State Parks offer vast opportunities for children to learn and explore both indoors and outdoors. I recently took the boys to one of my favorite spots, the Antelope Valley Indian Museum State Historic Park located 70 miles northeast of Los Angeles in the vast Mojave Desert.
It was a welcome visit. The site had been closed for four years for earthquake retrofitting, and had reopened in the Fall of 2010. Our MOMS Club had organized a field trip to the site, so our visit took place outside of normal business hours (Hours: Saturday and Sunday, 11 a.m. to 4 p.m.). Our park ranger hosts had developed an hour-long program perfectly suited to the children’s ages.
First they helped the children experience the collection by playing games with them.
“What kind of tools do you have at home?” Ranger Jean asked.

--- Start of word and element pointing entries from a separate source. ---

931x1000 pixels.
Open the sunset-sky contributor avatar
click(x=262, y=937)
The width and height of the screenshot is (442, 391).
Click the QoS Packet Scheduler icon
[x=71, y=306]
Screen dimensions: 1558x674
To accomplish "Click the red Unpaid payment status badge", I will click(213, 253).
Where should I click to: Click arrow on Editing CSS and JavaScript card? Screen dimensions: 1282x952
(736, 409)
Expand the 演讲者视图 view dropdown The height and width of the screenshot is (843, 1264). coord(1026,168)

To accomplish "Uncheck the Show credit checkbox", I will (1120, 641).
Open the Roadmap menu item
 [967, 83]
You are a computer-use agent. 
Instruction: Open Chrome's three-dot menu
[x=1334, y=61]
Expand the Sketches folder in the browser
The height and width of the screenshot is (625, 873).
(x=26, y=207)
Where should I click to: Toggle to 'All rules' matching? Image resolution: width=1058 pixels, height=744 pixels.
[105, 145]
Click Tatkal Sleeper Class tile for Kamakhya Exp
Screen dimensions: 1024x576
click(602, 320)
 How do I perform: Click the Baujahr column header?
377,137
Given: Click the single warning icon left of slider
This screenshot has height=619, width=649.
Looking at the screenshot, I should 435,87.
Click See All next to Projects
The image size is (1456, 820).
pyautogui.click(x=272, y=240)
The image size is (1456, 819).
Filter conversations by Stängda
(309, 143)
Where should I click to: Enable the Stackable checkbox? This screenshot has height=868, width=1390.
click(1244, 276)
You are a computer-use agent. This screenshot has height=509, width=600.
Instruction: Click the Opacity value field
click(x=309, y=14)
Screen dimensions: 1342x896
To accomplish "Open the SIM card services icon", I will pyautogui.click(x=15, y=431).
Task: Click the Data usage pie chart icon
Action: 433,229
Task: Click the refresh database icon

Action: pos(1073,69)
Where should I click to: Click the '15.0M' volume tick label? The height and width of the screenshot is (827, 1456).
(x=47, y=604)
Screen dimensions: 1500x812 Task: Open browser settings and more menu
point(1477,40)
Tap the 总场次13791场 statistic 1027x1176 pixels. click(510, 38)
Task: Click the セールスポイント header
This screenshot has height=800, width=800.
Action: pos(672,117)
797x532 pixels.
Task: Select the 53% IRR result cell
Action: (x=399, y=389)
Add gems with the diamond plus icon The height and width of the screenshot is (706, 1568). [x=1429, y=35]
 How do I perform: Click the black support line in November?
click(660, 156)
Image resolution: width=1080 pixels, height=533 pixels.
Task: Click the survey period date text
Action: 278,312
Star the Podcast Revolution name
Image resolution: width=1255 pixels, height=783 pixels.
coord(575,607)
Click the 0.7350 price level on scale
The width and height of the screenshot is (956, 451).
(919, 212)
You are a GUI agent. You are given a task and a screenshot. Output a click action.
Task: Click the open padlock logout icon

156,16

“Screwdriver! Hammer!” the children shouted in turn.
“See if you can find some examples of tools in this room that the Native Americans used,” Jean challenged them.
And so the preschoolers set off to explore. When the children had found a few tools, Jean explained how Native Americans used rocks, twine and sticks to help them do their work.
The boys also heard a Native American story about Bluejay, Crow and acorns. They learned how native people made a kind of oatmeal from crushed acorns and pine-nut butter from pulverized pine nuts. (Pine-nut butter was Cooper’s joke.) The children got to try their hand at grinding the acorns and pine nuts just as the Native Americans did. Then we took a little nature hike along the nearby trail, which typically boasts a beautiful wildflower display during the season. We wrapped up our morning with a nice picnic that allowed us to chat with ranger Deb one-one-one.
For locals: The Antelope Valley Indian Museum , a State Historic Park, is a Southern California gem. Located in the vast Mojave Desert about 70 miles northeast of Los Angeles, the park was once home to amateur anthropologist William Arden Edwards, a set designer in Hollywood. The main portion of the museum is Edwards’s Swiss chalet-style home, which he built directly into Piute Butte. A rock outcropping serves as one wall of the home’s majestic Kachina Hall.
Edwards harbored a deep interest in Native Americans of the southwest, and his home included a room for displaying his collection of pottery, baskets and other artifacts. Years later, he sold the 160-acre property to Grace Wilcox Oliver, who turned the it into a full-fledged museum. She converted the home into exhibit galleries, added her own collections and operated the Antelope Valley Indian Museum for more than 30 years. The State of California bought the site in 1979.
I love state parks. They often have a cozier feel than National Parks, despite being far less populated with visitors.